Wu’s lab has pioneered many innovative, state-of-the-art methods to study single molecule nucleic acid biology, including very fast Clustered Regularly Interspaced Short Palindromic Repeats (vfCRISPR) and Rapid Inducible Decay of RNA (RIDR). For this talk, Wu focused on how his lab is studying translational dynamics in single mRNAs over extended periods of time using an imaging system called single-molecule imaging of nascent peptides (SINAPS), which he co-developed as a postdoc student.
One round of translation into protein can take several minutes, which — prior to the development of SINAPS — made it challenging to continuously image a single mRNA molecule that is freely diffusing in the cell for the entire time frame.
“In order to track the translation of one RNA for an extended period of time, you would have had to track an mRNA for many hours... we adapted [SINAPS] to tether the mRNA to the bottom of the plasma membrane,” Wu described.
Using a system of modified hairpin loops in the untranslated region (3’-UTR) of the mRNA that were either fluorescently tagged or anchored to membrane proteins, Wu’s team was able to track mRNAs for hours, enabling them to observe individual mRNAs undergoing multiple rounds of translation.
“As a result, we were able to see that the translation of mRNA turns on and off — it does not show a constant translation signal,” Wu noted.
Instead, translation occurs in “bursts,” similar to the movement of incoming and receding waves. Further experiments elucidated the mechanisms responsible for switching mRNAs between active and inactive states for translation. Wu’s lab identified factors in the 5’-UTR that regulate both the timing and amount of translation initiation, including hairpin sizes and translation factor sequences that alter the mRNA’s secondary structure and the ability of ribosomes to locate the start codon.
Wu characterized the “bursty” nature of translation in terms of both frequency (the timing of initiation) and amplitude (the amount of newly formed peptides from ribosome performing translation). Similar bursting behavior is also observed in transcription of DNA into RNA, with well-characterized transcription factor and enhancer-promoter interactions that may be analogous to translational regulation.
Wu then shifted to a discussion of his lab’s investigation into the mechanisms of mRNA quality control using single-molecule imaging.
“For a cell to maintain its proteins properly, you need to be able to test whether the message transcribed is good or bad,” he stated. “However, due to transcription errors, mutations or DNA damage, cells often have [error mRNA] messages that need to be detected.”

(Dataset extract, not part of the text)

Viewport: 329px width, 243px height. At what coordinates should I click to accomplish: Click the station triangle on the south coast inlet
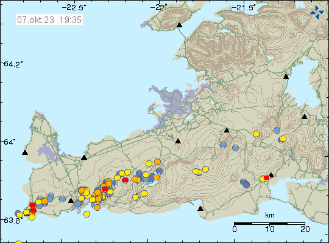click(200, 208)
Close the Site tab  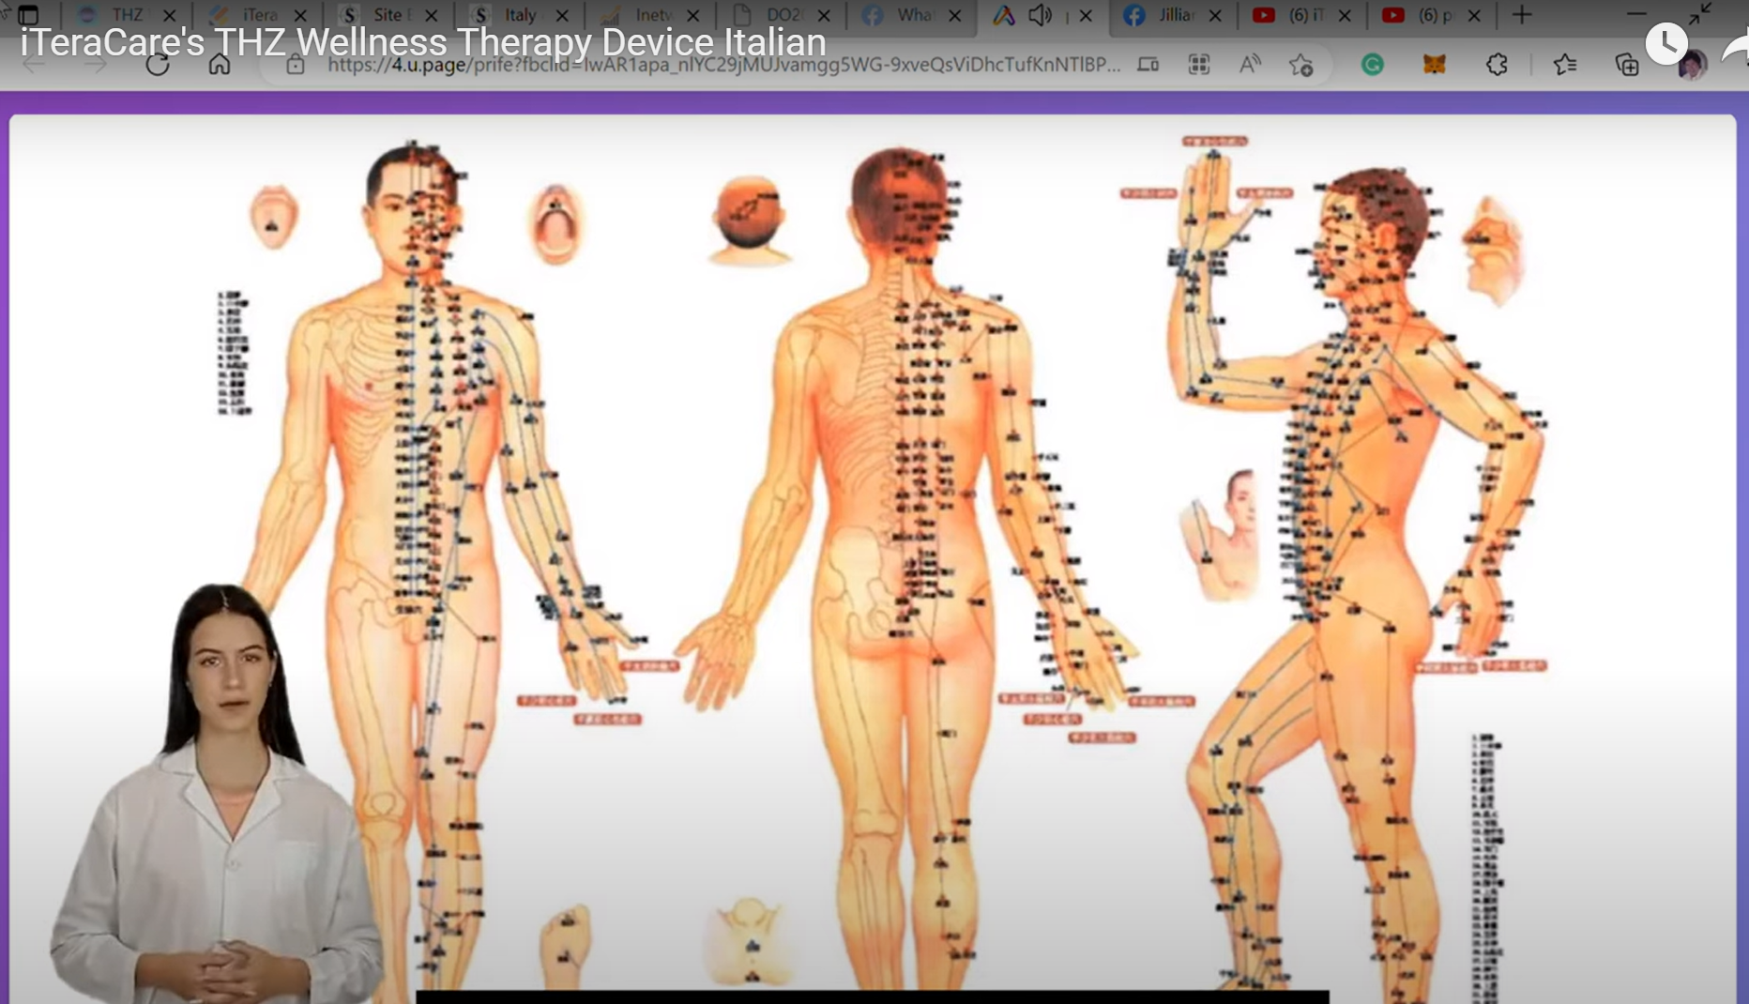431,15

Wu went on to explain that problematic mRNA sequences can cause ribosomes to stall, which results in collisions when ribosomes translating upstream of the same mRNA reach the stalled ribosome. Detecting and resolving collided ribosomes is an important quality-control response, involving ZNF598 — an E3 ubiquitin ligase that labels the ribosome complex for degradation.

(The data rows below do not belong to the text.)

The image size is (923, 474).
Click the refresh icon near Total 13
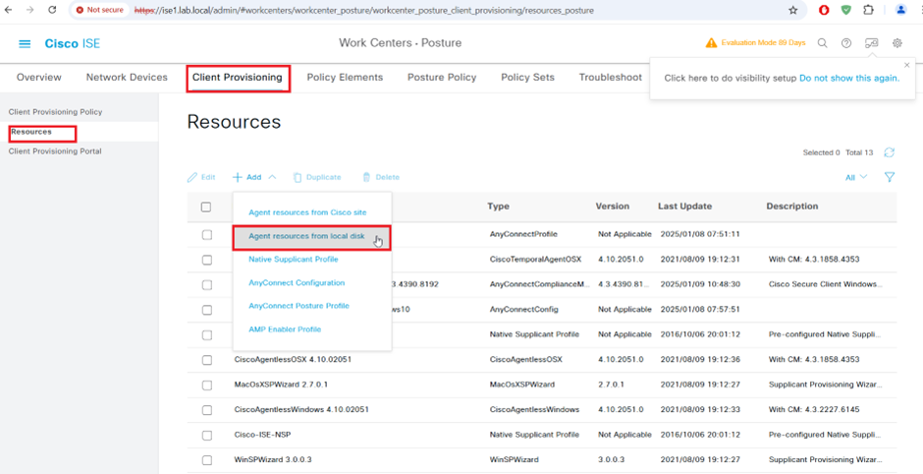(889, 152)
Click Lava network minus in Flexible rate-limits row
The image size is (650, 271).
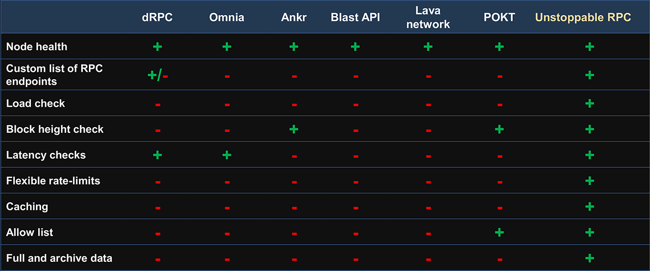pyautogui.click(x=428, y=182)
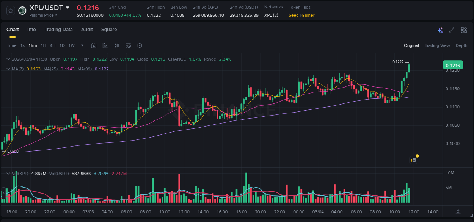The image size is (474, 222).
Task: Open the date range calendar picker
Action: pos(94,45)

Wu’s team used long stalling poly-A sequences to create a blockade of ribosomes at the 3’ end of mRNAs in order to analyze the time required for ZNF598 to clear the blockade, enabling them study ribosome collision-triggered mRNA quality control in vivo.

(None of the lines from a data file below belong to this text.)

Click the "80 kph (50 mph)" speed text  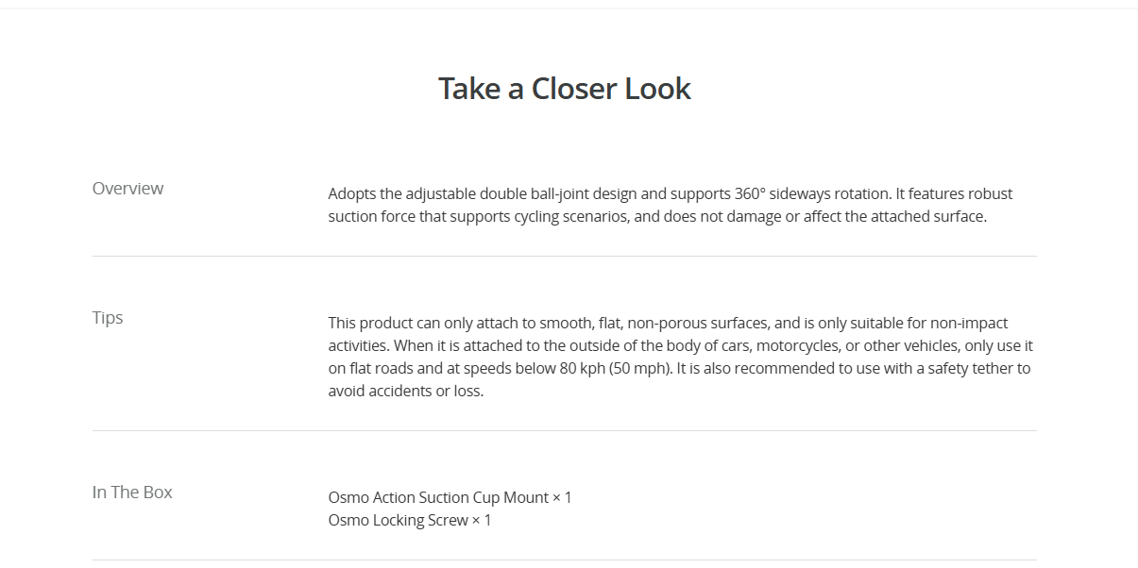(x=615, y=368)
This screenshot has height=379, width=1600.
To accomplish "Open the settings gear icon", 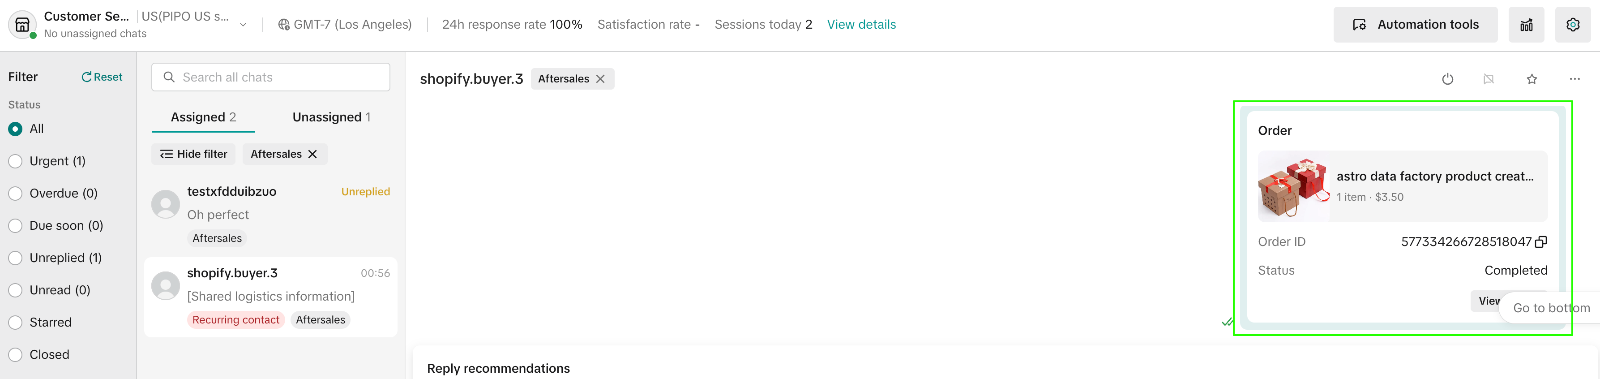I will click(x=1573, y=25).
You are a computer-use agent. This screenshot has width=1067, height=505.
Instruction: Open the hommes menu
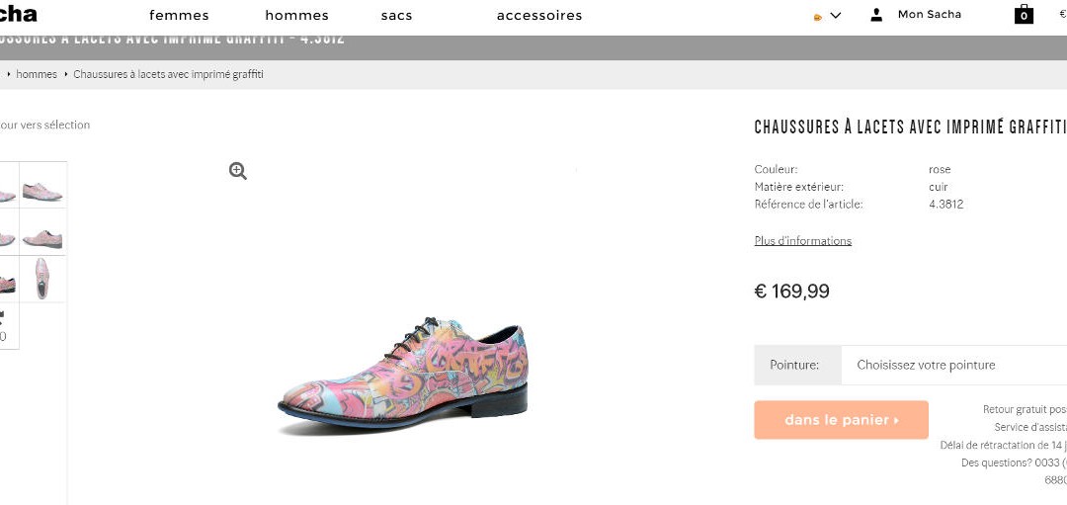[296, 15]
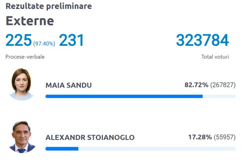This screenshot has height=162, width=242.
Task: Click the vote count 55957
Action: point(225,137)
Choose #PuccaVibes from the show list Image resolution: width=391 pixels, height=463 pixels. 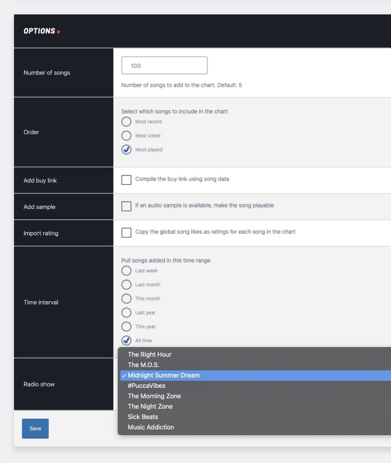[146, 386]
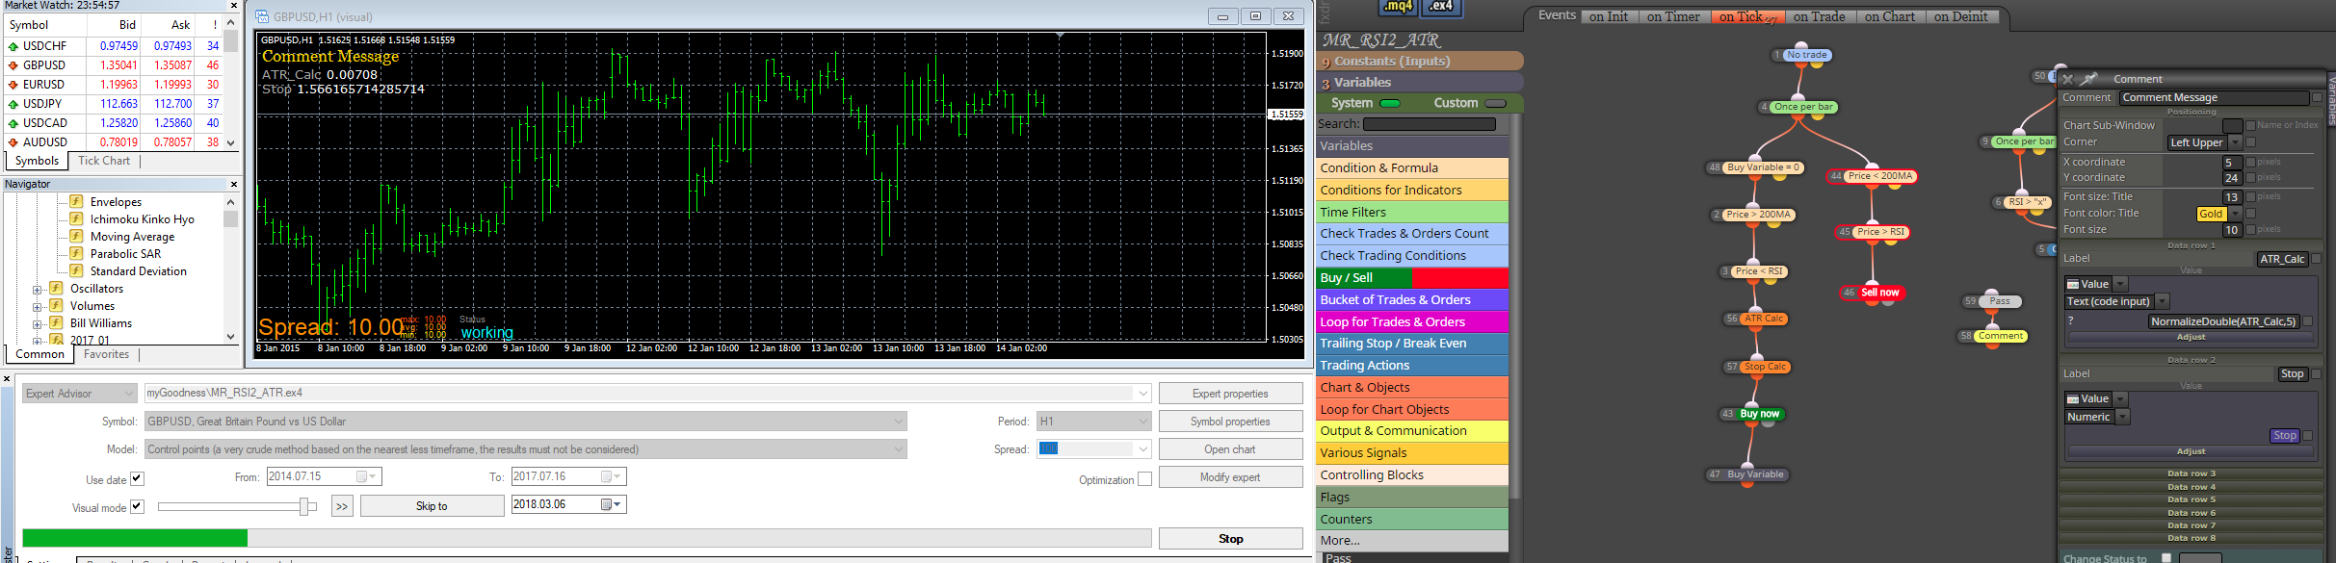
Task: Switch to the Tick Chart tab
Action: [104, 161]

Indeed, when ZNF598 was overexpressed, collisions were resolved faster, and conversely, knocking down ZNF598 expression resulted in much slower clearance. Interestingly, Wu’s team observed that several ZNFs could bind to a train of collisions, but they never saturated all collision sites. To Wu, these results suggested that ZNF598 — due to its low abundance — was the rate-limiting factor for triggering ribosomal quality control. Furthermore, he hypothesized that this mechanism limits ZNF intervention only for extended periods of collision; transient collisions are resolved without needing ZNF.
By characterizing how ZNF598 responds to ribosome collisions, Wu’s findings help facilitate an improved understanding of mRNA quality control via ribosome dynamics. Additionally, the group’s development of tools to visualize single particles during translation can be applied to other dynamic cellular processes like DNA replication, gene transcription and more, allowing scientists to answer fundamental remaining questions about basic cellular processes.